Con il ritorno della crisi, la società di economia mista fondata sul consenso lascia il posto ad un nuovo modello fondato sul confronto sociale e sull’attacco frontale. Questo nuovo modello, che non è infine che una forma più brutale di gestione della crisi, non è altro che il nuovo ordine mondiale, economico, politico e sociale. Comporta diversi aspetti: il primo è la rimessa in causa di tutto ciò che era stato negoziato dal partenariato a partire dalla fine della seconda guerra mondiale (salari, pensioni, assicurazioni, ecc.), prende la forma immediata di una fortissima tensione sociale (licenziamenti brutali, politica del lock out, criminalizzazione del sindacalismo, del diritto di sciopero, del diritto di manifestare, di criticare, di esprimersi, di informare, ecc.), e ricorda a coloro che l’avevano dimenticato in questi ultimi anni che il capitalismo è determinato essenzialmente dallo sfruttamento del plusvalore, che è la chiave di volta attorno a cui si organizza l’insieme economico, sociale, politico e culturale, e che sviluppa e incoraggia solo ciò che va in questa direzione. Il secondo aspetto è l’assestamento dell’ideologia. Questa era consensuale e integrava i valori che le erano ostili, ormai così come le frontiere si chiudono sul territorio per respingere gli stranieri ed escluderli, le frontiere si chiudono anche nella cultura. Le idee estranee ai sedicenti valori occidentali diventano sospette, molte si prestano a sognare un’arte occidentale greca e romana sbarazzata di quanto ha assimilato nel corso dei secoli. Si può così leggere in una rivista sull’arte che «il tradimento che ha dato i natali all’arte moderna è avvenuto ad opera di un innesto che assumeva l’alterità, prendendo in conto le culture straniere all’Europa e alla civiltà europea», sullo stesso tono di reazione si può leggere nella rivista Esprit, sotto la penna di un certo Jean Molino, che «l’arte rischia forse di confondersi con l’accettazione più larga della cultura e si constata che non vi è più alcuna differenza fra i musei delle Belle Arti e i musei etnografici». Attacchi ripetuti che annunciano le esposizioni delle «Arti degenerate» di domani.

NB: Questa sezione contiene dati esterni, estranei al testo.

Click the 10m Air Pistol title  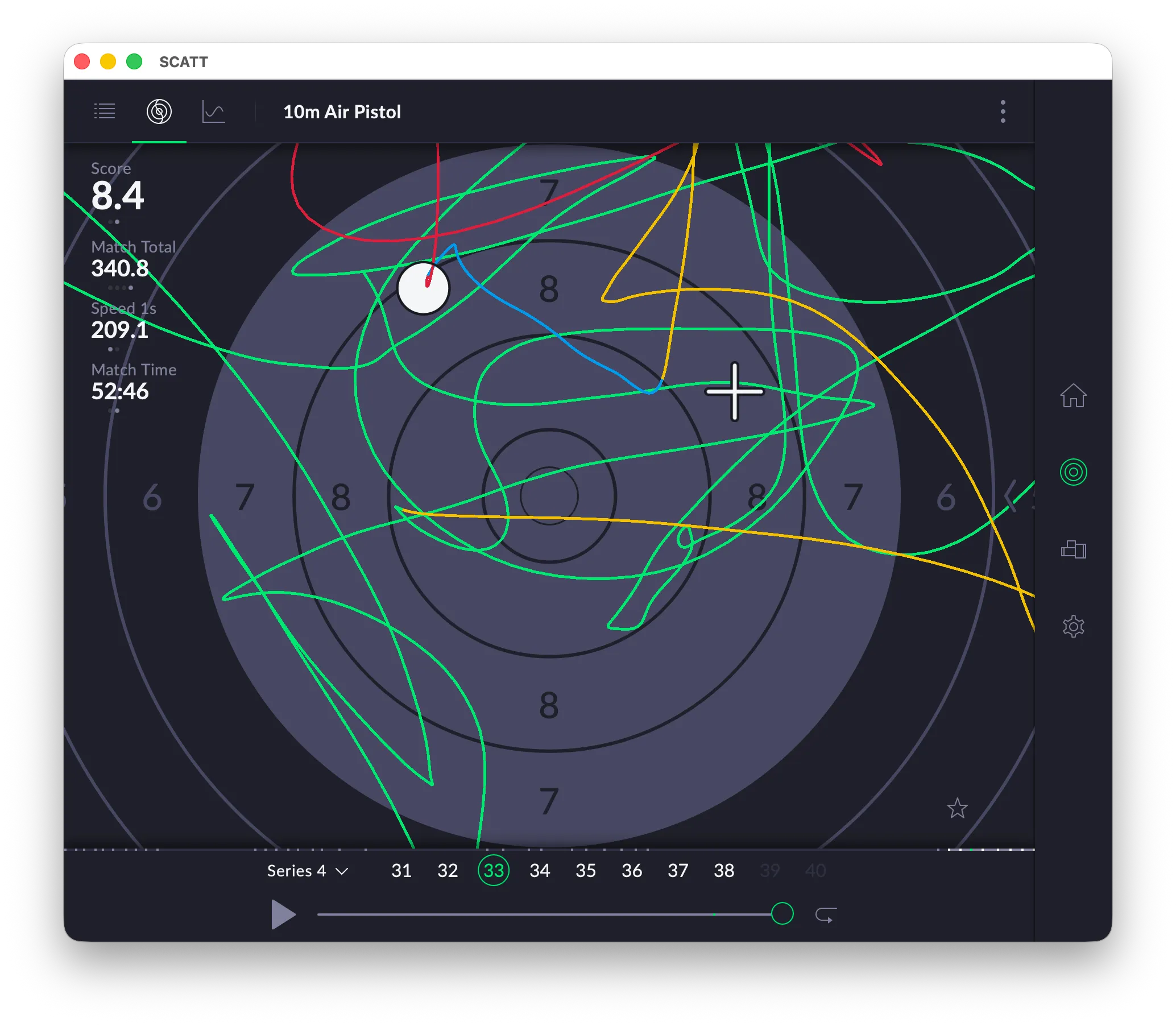pyautogui.click(x=342, y=111)
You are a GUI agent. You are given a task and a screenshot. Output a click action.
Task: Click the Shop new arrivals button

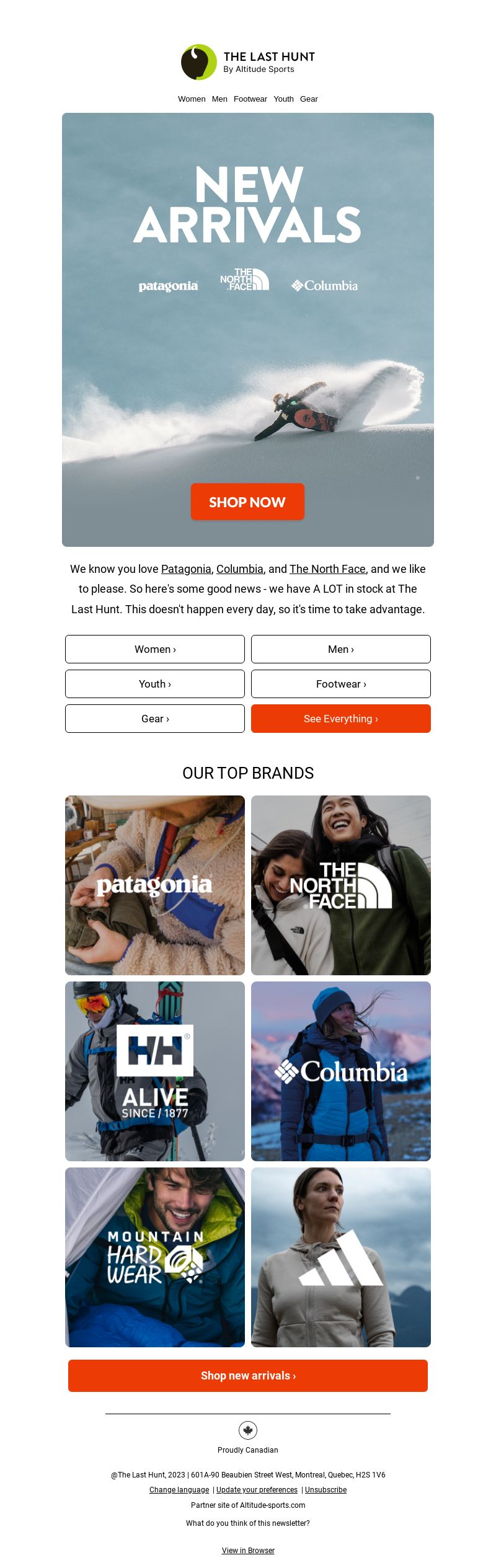click(x=248, y=1375)
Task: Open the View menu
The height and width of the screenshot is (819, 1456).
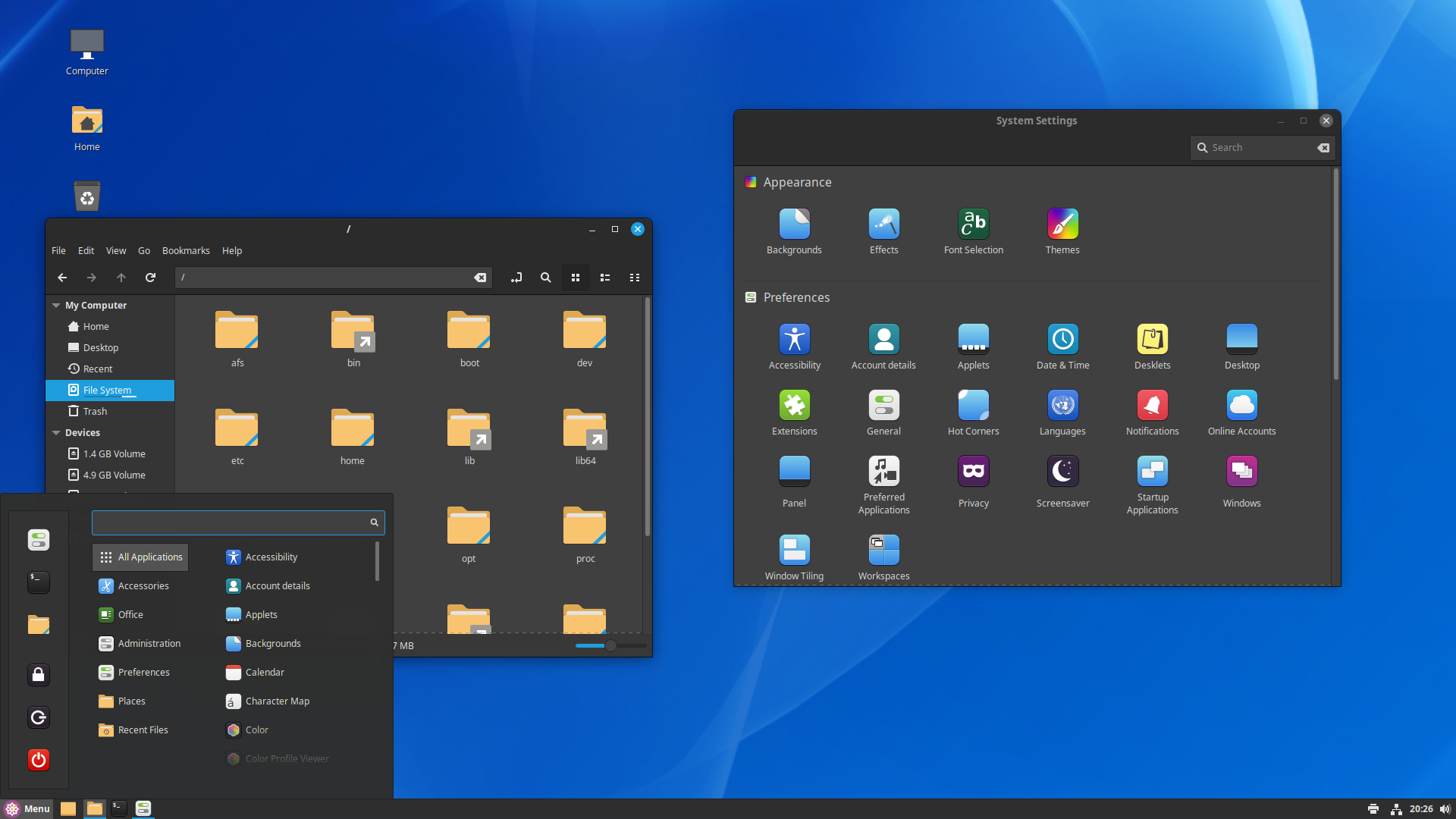Action: click(115, 251)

Con la fine dell’economia mista, si assiste ad un ritorno dei valori che hanno sempre accompagnato il conservatorismo politico e sociale: la morale, la famiglia, la religione. Il diritto di criticare, nell’impresa e fuori dell’impresa, che era permesso relativamente nei tempi consensuali, non è più di moda oggi. Le idee che scartano dai valori morali si apparentano ormai ai valori sovversivi, e sono trattate come tali, senza riguardo. Con il ritorno della crisi e la fine del consenso, si vedono oggi ricomparire le stesse sinistre figure biasimare le manchevolezze ai valori e ai costumi, denunciare le opere «immorali e scandalose». È in Austria, autentico laboratorio della reazione, che un recente film di Werner Schroeter, Il Concilio d’Amore, dall’opera di Oscar Panizza, è stato confiscato dal governo perché giudicato anticlericale e accusato di aver urtato i sentimenti religiosi dei cattolici tirolesi. In questo stesso paese in cui l’estrema destra è come i partiti politici classici, gli artisti contemporanei sono messi all’indice nei media, denunciati come criminali e pornografi. Un progetto di arte contemporanea a Vienna è abbandonato dopo una virulenta campagna condotta dall’estrema destra. «Noi siamo i primi, dopo gli immigrati, ad essere presi di mira dall’estrema destra», diceva di recente un artista austriaco.

Ciò a cui stiamo assistendo oggi è al tempo stesso il fallimento dell’arte di economia mista e la criminalizzazione della figura dell’artista. Il primo accompagna la fine della società di economia mista, la seconda il ritorno della crisi e dei conflitti sociali, e la fine del consenso. Anche questo è il nuovo ordine mondiale.